Há uma decisão a ser tomada, em nome do país, pelas lideranças políticas, de instituições civis e militares: Jair Messias Bolsonaro é o líder que fala em nome de cada um deles? As suas aspirações, visão e movimentos correspondem ao que essas lideranças com representação social, econômica, política e militar desejam para o Brasil?

Há uma outra avaliação a ser feita: o presidente eleito do Brasil pelo sistema atual, de democracia representativa, honra o juramento de respeito à Constituição, às leis?
E mais um juízo, que tanto as lideranças com responsabilidade, seja por mandato seja por conquista profissional, e a população brasileira precisam considerar: qual o custo para a vida nacional da subversão da democracia?

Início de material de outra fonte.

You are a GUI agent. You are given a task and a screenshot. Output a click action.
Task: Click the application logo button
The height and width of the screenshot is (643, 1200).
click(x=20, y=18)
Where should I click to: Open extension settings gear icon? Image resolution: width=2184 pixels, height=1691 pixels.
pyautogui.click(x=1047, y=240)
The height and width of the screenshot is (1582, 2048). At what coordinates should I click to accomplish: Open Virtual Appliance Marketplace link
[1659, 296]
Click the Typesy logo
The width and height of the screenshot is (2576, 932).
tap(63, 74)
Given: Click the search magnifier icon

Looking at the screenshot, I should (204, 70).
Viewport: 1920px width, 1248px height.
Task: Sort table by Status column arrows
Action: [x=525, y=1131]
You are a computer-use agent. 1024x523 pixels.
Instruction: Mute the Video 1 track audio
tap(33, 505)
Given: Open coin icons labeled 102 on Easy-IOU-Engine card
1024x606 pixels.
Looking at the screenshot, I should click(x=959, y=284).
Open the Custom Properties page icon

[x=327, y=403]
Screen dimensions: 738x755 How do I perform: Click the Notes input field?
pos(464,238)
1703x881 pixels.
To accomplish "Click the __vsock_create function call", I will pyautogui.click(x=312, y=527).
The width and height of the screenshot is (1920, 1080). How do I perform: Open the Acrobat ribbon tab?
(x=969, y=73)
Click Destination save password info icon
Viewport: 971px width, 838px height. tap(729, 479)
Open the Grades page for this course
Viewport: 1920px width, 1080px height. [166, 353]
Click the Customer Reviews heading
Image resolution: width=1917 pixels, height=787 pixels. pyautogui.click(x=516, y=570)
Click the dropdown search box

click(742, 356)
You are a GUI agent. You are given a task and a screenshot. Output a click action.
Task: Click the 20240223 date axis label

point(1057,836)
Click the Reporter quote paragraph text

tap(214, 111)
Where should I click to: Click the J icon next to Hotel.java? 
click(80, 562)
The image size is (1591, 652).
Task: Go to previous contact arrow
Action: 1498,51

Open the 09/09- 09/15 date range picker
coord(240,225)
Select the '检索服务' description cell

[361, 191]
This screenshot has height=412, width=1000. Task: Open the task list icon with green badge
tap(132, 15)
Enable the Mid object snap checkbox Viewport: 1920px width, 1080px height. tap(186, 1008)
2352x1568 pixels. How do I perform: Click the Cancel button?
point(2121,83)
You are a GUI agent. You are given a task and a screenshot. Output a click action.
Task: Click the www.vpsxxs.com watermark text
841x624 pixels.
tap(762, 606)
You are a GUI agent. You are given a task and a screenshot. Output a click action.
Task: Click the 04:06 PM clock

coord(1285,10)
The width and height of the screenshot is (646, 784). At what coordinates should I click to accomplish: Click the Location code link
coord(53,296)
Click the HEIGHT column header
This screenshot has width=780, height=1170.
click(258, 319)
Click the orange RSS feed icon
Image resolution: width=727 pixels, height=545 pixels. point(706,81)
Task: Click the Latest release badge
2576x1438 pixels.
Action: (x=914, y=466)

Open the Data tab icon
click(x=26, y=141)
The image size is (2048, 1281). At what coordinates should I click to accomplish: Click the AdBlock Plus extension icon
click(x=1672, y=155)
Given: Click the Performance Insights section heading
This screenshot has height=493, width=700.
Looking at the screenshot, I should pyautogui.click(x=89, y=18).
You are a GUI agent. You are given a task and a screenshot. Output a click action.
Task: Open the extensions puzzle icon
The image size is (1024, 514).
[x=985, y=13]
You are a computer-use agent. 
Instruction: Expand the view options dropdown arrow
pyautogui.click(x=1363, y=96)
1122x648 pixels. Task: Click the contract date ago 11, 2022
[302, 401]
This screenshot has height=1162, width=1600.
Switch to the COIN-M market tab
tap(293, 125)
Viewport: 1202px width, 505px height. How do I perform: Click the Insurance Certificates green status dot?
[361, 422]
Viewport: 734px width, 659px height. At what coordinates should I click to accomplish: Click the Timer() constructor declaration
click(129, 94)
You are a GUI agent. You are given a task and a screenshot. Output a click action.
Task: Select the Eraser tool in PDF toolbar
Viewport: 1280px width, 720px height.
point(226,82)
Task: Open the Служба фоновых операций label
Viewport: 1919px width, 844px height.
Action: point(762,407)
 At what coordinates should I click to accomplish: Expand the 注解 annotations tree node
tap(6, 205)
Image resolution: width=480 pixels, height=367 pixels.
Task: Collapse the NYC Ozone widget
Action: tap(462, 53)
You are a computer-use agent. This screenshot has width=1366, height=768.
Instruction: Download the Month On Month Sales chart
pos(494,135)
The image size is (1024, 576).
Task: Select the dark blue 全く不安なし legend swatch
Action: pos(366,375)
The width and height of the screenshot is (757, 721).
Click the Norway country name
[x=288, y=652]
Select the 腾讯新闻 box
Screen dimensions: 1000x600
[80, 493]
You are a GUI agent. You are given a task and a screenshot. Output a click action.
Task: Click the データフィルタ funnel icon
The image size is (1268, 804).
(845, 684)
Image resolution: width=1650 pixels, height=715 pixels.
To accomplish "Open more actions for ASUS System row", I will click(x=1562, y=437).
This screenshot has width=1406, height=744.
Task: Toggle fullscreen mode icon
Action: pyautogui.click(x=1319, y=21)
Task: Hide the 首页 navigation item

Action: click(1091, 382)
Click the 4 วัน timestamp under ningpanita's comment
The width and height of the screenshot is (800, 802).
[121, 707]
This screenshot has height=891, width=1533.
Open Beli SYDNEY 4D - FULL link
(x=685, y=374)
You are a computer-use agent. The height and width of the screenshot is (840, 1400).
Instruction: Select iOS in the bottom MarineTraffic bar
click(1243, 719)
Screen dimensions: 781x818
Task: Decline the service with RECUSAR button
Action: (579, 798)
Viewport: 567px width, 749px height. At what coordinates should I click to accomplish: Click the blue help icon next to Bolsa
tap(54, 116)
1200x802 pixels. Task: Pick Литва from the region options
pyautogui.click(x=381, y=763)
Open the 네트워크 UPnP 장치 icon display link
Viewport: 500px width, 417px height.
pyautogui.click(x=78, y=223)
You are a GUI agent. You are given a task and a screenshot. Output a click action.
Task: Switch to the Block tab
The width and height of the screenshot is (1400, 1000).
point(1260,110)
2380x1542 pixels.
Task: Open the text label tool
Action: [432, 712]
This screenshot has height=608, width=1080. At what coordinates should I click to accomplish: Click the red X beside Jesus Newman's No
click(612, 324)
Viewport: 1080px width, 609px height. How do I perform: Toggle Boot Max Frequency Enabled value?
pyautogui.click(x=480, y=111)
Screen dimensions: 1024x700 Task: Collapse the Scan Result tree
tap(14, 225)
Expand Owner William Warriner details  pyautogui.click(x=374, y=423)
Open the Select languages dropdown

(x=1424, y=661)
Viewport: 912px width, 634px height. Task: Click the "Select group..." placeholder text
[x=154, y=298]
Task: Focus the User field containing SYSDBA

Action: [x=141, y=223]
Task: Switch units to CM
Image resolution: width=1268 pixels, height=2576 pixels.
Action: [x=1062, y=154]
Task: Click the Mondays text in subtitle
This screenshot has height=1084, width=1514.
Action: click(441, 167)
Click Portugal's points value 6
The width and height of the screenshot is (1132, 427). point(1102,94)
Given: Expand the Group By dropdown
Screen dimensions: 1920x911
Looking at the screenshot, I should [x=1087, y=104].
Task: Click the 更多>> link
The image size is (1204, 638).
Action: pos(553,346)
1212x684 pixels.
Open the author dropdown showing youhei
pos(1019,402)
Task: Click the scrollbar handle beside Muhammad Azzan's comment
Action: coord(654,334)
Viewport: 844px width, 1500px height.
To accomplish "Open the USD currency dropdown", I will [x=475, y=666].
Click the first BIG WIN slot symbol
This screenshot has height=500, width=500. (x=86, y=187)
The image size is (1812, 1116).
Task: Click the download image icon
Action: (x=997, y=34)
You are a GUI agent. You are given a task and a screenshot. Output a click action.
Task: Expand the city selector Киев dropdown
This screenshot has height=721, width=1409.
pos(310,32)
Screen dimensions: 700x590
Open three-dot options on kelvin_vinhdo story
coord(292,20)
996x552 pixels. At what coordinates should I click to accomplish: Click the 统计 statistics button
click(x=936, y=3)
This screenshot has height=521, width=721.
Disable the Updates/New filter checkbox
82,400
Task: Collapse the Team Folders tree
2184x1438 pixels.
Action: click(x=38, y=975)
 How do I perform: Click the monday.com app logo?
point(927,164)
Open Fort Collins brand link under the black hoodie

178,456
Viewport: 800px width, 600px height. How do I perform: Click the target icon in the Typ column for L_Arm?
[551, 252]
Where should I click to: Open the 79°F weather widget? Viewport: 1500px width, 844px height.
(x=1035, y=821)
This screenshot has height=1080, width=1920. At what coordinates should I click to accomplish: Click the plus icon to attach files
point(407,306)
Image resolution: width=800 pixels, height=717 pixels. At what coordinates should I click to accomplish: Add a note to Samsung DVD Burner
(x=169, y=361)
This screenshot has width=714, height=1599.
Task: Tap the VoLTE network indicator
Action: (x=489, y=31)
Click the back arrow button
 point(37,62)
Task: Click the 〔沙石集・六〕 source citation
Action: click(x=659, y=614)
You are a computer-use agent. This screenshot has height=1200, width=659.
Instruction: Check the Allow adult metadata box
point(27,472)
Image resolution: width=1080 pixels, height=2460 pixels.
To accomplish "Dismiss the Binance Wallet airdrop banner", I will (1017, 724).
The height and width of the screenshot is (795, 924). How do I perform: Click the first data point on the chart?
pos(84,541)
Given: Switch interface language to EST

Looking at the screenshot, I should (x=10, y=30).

Falar em instituições, em regime de pesos e contrapesos na convivência e harmonia entre os Poderes, sustento da democracia, pode soar subjetivo para aqueles que não se amparam no entendimento do significado dessa heroica conquista do Brasil, depois da longa noite de chumbo.

Não têm aqueles que desprezam o direito de expressão, o direito de reunião, a liberdade de ir e vir, a experiência dos ardis dos estados policiais, que falam em nome de "transparência", de probidade. Caem no engodo que dissimula as reais intenções de ditadores de plantão, incautos, antigamente chamados de massa de manobra, hoje, milícias digitais.

Os comandantes militares têm sobre si a responsabilidade de conduzir tropas em defesa da integridade do país e do Estado de Direito. Têm sob a sua guarda também gerações que se entregaram ao ofício de soldado, inspiradas na defesa da pátria. Eles estão sendo hoje submetidos à retórica que toma de empréstimo as suas armas para ameaçar os valores que devem resguardar.

Um golpe não se faz com palavras. Elas pavimentam o caminho para a entrada das armas. São o estopim para o estabelecimento do conflito, para a perda da razão em nome de irracionalidade. Todavia, numa resposta automática à hierarquia de um comando.

Os generais, almirantes, brigadeiros têm as tropas; os governadores, as polícias.

O país tem a demanda por estabilidade, por legalidade, por gestão responsável, por desenvolvimento, por justiça social. À disposição de quem estão as armas?